If a line contains "View the 29 reactions count", it is the last one to write out; begin with the first line of the records and copy each exactly.

-- DATA FOR ANALYSIS follows --

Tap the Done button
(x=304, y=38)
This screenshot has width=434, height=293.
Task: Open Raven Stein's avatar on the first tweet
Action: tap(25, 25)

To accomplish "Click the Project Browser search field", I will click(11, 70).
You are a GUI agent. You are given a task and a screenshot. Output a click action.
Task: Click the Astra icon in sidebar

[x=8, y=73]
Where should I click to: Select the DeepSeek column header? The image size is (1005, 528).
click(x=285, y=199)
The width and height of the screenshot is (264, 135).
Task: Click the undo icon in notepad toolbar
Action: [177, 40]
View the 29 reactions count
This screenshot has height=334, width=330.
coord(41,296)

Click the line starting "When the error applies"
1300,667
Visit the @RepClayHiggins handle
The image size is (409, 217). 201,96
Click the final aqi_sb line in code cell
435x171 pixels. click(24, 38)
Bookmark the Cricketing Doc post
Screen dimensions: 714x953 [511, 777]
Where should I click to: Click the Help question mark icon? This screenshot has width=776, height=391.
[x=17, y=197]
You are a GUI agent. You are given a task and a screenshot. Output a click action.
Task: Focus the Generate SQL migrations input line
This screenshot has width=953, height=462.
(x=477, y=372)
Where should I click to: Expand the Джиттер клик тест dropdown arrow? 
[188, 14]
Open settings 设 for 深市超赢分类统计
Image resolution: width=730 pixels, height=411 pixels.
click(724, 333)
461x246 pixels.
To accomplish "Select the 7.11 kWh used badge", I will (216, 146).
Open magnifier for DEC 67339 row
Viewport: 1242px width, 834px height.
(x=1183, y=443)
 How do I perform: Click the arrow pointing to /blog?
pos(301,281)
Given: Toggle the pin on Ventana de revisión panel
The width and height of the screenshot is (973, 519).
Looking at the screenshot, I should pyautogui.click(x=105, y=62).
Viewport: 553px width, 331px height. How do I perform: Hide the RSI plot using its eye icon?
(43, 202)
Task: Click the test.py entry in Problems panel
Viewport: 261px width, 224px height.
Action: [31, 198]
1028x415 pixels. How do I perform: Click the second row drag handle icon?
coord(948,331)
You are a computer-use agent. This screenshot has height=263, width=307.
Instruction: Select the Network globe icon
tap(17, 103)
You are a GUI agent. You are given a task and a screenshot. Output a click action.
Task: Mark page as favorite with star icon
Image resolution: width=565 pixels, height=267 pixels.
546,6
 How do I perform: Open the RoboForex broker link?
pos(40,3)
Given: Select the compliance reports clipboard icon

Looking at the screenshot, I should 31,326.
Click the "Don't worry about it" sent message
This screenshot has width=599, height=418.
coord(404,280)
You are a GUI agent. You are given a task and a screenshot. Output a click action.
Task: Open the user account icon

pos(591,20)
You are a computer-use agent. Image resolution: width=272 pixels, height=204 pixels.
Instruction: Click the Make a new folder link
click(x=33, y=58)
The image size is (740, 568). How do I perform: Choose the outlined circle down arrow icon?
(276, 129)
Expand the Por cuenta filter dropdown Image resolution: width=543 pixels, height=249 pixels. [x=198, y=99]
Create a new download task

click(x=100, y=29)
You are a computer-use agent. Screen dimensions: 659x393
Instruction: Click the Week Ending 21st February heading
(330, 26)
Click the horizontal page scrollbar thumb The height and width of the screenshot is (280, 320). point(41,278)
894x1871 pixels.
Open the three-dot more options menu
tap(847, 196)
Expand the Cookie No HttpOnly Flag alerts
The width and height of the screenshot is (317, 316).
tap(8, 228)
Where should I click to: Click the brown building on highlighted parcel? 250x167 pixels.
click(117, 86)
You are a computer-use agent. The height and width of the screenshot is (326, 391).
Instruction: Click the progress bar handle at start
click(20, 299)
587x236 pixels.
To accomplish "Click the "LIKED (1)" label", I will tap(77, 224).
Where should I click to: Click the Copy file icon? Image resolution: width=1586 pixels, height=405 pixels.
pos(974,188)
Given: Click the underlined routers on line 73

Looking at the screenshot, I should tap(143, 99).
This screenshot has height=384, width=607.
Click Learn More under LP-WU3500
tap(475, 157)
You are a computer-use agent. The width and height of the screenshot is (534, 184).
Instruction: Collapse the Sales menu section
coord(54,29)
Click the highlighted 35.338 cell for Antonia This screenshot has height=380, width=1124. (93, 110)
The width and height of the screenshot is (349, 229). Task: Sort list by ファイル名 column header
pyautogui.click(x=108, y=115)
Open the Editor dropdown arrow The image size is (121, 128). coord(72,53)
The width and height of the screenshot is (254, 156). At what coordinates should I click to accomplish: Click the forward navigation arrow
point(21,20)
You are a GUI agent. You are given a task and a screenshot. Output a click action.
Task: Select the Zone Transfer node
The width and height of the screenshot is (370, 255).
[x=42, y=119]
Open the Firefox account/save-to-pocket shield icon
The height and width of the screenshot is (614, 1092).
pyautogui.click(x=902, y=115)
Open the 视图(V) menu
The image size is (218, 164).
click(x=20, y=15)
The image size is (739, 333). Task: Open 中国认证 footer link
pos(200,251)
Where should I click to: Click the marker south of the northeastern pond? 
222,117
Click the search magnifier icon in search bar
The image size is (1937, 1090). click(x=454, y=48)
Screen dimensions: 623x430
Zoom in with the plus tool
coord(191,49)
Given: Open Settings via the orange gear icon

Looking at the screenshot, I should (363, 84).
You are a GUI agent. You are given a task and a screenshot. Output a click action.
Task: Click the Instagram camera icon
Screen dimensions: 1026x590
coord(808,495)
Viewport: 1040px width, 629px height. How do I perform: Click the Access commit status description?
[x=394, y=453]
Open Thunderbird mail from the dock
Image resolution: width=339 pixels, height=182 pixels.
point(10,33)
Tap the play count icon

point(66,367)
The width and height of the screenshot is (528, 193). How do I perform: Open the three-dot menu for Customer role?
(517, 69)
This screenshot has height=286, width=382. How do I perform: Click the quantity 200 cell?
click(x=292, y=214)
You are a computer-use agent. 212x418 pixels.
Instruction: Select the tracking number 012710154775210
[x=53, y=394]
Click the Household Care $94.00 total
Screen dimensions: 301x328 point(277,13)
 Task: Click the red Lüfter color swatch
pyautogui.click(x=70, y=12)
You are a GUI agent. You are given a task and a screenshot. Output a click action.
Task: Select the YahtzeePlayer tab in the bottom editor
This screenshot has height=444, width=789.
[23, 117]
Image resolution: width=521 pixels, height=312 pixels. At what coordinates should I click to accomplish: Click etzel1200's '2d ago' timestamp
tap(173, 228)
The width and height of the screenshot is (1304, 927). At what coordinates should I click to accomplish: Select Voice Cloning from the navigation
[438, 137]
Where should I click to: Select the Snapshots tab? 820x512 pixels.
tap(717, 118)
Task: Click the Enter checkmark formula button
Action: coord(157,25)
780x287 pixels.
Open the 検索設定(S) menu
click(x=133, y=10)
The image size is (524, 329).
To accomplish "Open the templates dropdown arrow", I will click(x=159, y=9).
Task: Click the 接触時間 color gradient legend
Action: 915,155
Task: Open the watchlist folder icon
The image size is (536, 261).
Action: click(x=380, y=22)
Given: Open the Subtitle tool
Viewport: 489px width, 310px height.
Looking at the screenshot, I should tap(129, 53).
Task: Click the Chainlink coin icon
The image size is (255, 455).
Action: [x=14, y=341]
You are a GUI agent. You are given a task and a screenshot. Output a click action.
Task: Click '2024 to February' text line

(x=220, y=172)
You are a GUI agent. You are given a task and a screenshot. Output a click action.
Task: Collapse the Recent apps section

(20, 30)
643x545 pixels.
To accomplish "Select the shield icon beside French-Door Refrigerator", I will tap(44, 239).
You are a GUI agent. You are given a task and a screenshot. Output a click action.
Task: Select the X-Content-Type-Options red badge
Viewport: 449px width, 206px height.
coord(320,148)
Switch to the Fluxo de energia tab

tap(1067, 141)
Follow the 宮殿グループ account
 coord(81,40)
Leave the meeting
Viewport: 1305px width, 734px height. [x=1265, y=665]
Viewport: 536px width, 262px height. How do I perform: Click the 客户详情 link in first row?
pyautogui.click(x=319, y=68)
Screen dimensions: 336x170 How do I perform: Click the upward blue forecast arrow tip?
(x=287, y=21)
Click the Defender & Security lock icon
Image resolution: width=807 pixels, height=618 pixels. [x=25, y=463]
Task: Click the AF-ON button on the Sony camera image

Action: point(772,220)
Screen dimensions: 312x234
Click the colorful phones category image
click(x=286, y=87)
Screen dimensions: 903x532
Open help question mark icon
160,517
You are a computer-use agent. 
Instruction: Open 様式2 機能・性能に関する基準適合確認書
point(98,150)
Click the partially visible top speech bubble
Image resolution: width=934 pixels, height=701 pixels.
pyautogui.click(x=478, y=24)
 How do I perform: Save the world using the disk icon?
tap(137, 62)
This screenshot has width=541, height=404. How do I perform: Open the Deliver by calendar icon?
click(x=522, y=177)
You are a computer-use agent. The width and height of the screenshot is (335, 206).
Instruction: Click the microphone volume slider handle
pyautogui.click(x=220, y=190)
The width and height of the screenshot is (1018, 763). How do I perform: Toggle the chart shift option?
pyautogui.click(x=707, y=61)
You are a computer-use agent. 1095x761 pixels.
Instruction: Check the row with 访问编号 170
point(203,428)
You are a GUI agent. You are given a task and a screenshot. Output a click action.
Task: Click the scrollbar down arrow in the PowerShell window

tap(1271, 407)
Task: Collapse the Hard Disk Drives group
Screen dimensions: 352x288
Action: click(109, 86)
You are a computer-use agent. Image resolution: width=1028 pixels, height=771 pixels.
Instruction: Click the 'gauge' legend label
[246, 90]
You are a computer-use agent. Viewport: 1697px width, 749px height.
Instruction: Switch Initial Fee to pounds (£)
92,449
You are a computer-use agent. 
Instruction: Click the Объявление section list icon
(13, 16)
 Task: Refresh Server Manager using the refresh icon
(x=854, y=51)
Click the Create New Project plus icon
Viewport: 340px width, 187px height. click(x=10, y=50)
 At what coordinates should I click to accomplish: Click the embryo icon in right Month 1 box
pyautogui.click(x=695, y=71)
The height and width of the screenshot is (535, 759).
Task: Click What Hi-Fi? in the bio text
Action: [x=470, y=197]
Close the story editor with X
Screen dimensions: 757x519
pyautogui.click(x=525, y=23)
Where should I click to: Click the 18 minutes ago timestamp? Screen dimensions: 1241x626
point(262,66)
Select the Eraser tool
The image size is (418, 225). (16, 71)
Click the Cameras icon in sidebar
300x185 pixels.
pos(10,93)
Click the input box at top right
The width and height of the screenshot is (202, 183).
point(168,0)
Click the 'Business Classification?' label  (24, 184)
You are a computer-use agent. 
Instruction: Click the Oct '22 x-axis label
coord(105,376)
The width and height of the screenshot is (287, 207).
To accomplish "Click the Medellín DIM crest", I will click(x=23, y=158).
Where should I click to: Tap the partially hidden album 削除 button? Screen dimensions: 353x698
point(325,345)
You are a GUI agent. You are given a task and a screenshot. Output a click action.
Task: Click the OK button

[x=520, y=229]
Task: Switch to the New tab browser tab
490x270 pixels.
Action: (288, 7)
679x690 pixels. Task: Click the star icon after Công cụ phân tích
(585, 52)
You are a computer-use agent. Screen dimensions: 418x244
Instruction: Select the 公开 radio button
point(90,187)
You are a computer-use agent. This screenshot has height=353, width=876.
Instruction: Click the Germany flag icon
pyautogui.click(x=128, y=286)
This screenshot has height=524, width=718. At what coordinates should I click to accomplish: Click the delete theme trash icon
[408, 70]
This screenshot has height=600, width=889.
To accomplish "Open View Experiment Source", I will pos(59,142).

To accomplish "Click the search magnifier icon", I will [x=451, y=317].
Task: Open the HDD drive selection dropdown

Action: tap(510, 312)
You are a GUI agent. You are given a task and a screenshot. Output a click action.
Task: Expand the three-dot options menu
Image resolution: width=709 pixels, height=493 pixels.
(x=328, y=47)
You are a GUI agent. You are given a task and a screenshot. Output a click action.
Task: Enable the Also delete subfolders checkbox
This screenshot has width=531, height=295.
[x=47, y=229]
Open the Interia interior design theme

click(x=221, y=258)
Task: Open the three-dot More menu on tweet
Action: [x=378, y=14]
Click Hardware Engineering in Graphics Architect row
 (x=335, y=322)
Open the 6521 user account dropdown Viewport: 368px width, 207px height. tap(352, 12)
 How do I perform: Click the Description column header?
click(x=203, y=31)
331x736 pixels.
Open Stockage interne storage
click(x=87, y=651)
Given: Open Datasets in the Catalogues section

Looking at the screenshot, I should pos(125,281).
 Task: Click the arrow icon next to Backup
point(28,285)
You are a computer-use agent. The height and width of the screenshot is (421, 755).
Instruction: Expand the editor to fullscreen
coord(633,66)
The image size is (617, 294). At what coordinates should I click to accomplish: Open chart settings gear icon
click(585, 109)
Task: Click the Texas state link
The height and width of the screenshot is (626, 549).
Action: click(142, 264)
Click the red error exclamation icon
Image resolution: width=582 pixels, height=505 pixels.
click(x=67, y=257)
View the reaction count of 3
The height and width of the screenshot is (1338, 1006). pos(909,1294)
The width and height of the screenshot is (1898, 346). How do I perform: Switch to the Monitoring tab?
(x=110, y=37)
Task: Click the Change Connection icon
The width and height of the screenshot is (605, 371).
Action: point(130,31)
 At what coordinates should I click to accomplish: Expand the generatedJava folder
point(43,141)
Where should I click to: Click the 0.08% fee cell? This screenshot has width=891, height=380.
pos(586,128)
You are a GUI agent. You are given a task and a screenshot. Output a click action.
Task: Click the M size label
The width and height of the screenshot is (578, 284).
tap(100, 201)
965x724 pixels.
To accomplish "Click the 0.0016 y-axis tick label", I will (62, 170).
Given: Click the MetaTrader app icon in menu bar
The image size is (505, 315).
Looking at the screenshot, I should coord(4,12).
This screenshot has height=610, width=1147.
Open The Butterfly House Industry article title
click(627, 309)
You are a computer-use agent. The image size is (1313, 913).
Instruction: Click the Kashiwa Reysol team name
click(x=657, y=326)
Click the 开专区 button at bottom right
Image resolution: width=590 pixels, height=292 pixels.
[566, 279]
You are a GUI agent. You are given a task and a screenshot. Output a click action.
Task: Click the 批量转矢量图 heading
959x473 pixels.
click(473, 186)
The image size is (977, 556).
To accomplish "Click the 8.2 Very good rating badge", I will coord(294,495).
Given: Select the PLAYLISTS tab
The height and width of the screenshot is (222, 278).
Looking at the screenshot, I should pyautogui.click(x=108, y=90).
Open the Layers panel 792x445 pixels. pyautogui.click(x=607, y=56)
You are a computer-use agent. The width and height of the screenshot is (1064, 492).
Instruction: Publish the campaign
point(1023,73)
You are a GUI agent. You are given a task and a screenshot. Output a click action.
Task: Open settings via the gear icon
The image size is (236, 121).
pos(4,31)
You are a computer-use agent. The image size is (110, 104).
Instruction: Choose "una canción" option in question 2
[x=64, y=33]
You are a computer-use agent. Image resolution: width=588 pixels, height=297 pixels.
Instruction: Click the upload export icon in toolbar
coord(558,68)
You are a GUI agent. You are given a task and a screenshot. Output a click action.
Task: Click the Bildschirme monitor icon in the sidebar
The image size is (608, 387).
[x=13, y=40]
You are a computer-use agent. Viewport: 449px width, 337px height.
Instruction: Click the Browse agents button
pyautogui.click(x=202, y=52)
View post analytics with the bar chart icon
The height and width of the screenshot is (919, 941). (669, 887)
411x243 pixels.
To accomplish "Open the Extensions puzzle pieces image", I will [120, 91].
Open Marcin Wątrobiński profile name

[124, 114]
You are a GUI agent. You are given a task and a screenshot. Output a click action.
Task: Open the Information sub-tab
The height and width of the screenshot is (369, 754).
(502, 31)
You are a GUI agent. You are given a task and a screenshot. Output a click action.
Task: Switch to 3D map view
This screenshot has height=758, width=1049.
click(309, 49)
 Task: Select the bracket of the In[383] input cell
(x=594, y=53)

-- DATA FOR ANALYSIS concluded --

TASK RESULT:
Tap the Done button
(x=304, y=38)
This screenshot has width=434, height=293.
Task: Open Raven Stein's avatar on the first tweet
Action: tap(25, 25)

To accomplish "Click the Project Browser search field", I will click(11, 70).
You are a GUI agent. You are given a task and a screenshot. Output a click action.
Task: Click the Astra icon in sidebar

[x=8, y=73]
Where should I click to: Select the DeepSeek column header? The image size is (1005, 528).
click(x=285, y=199)
The width and height of the screenshot is (264, 135).
Task: Click the undo icon in notepad toolbar
Action: [177, 40]
View the 29 reactions count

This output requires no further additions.